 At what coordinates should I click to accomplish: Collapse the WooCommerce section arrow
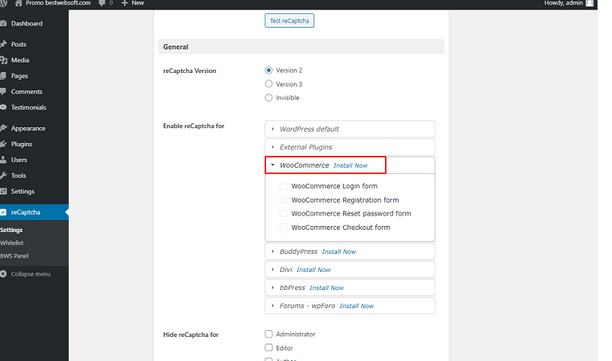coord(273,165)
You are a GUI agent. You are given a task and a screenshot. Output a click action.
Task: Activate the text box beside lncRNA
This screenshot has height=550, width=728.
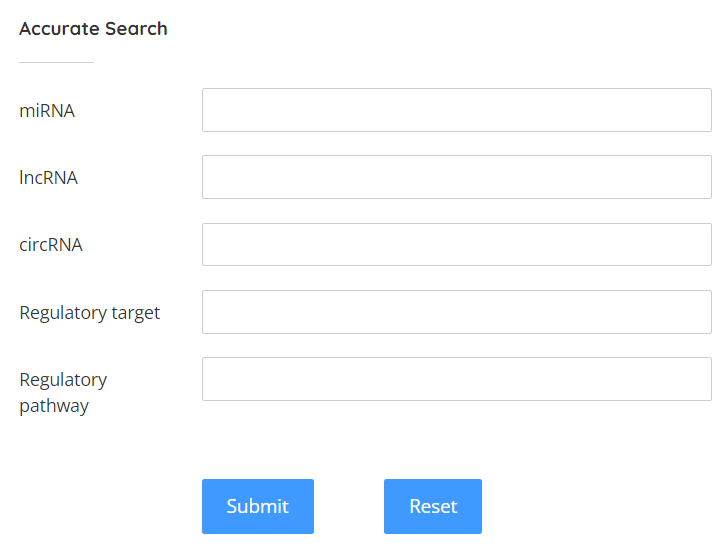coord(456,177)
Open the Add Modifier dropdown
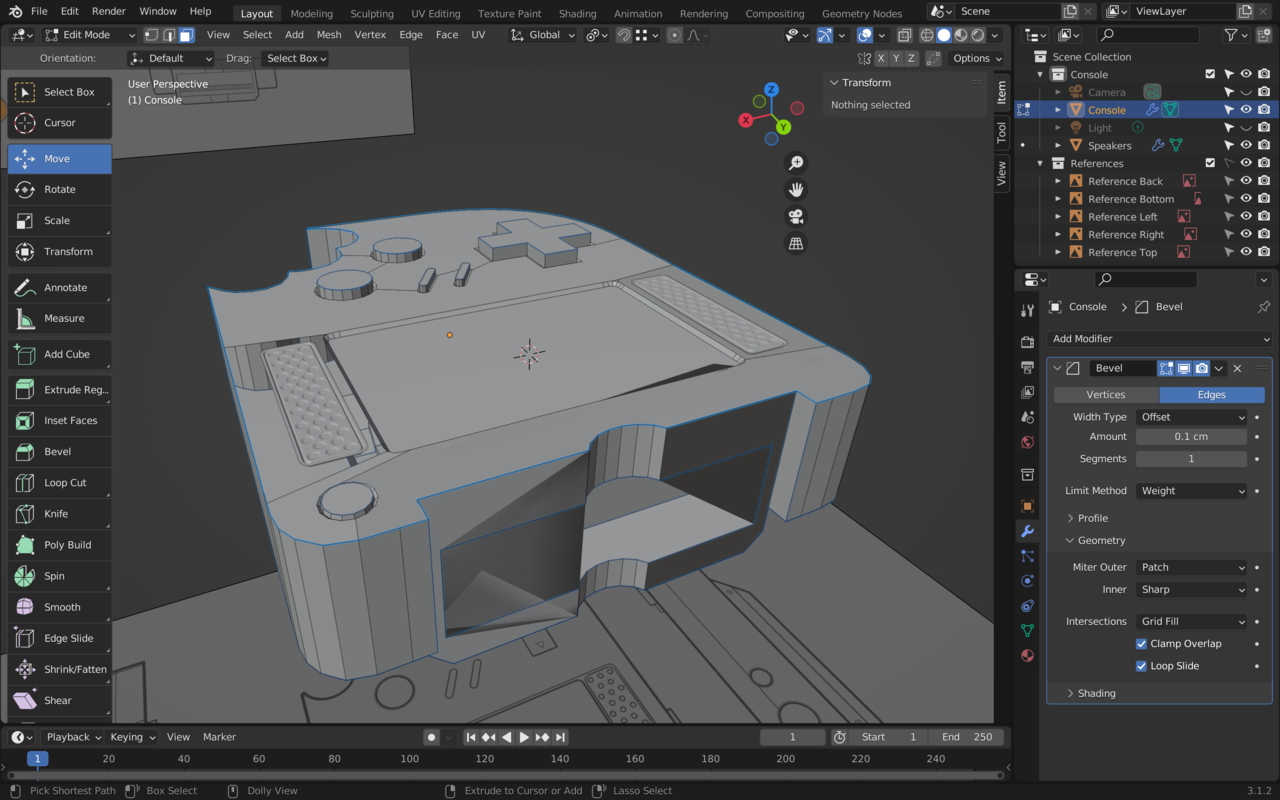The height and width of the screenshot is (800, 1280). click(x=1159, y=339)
____
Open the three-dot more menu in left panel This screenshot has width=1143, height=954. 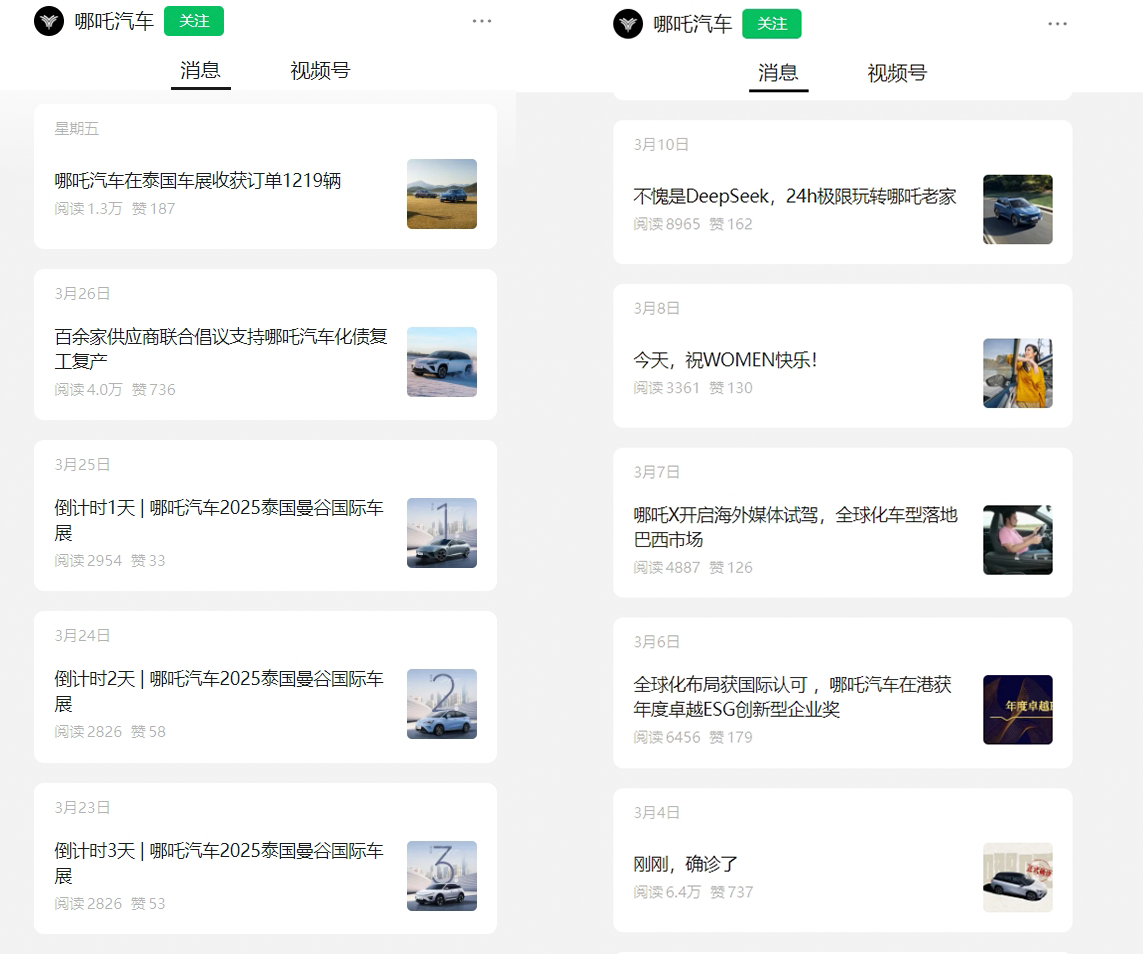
____
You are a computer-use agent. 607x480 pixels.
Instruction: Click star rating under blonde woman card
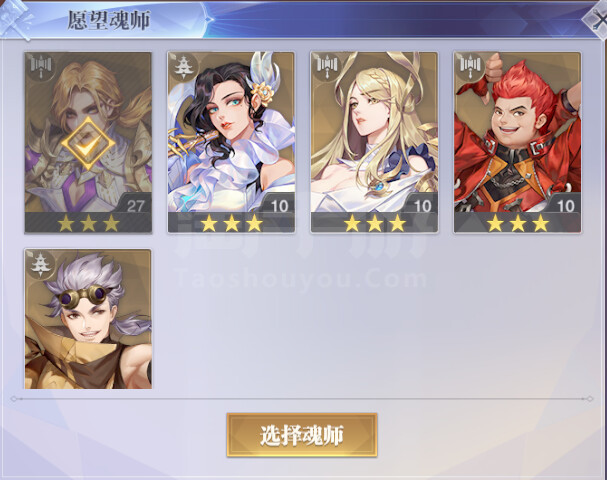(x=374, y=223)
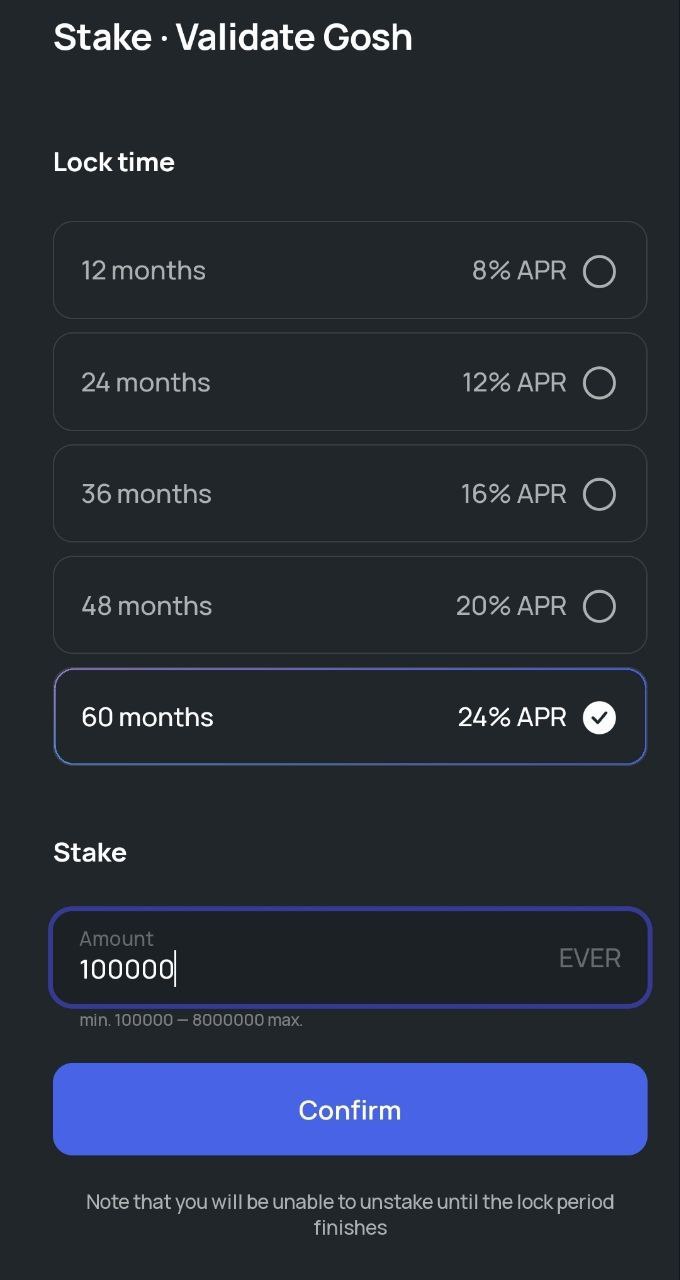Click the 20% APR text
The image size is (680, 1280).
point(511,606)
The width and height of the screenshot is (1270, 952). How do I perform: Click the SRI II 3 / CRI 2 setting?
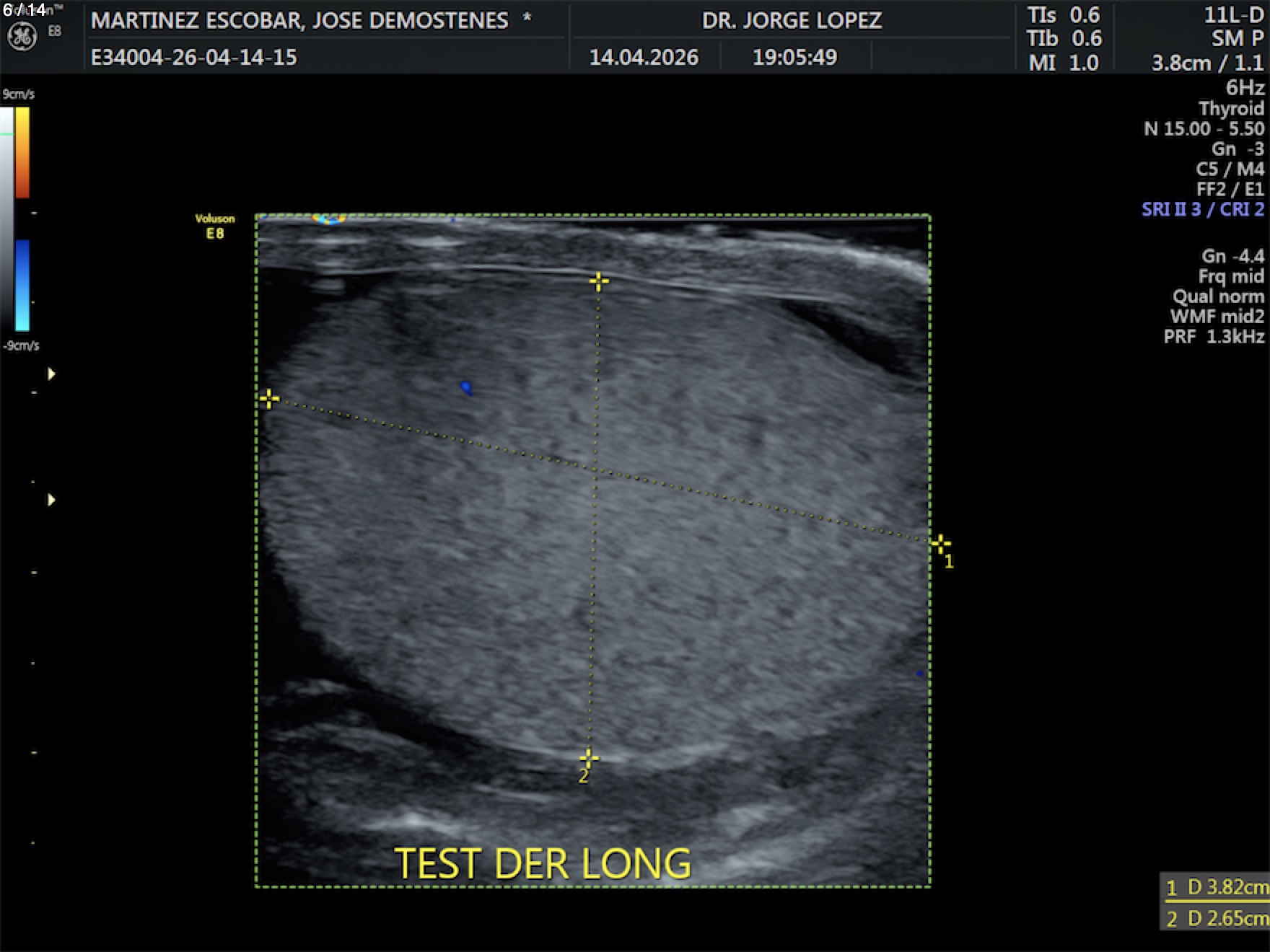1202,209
____
Task to complete:
Show the lines of the material that contain the word "agent".

Result:
You are a GUI agent. You are given a task and a screenshot. Output a click action.
You are a computer-use agent. 607x480 pixels.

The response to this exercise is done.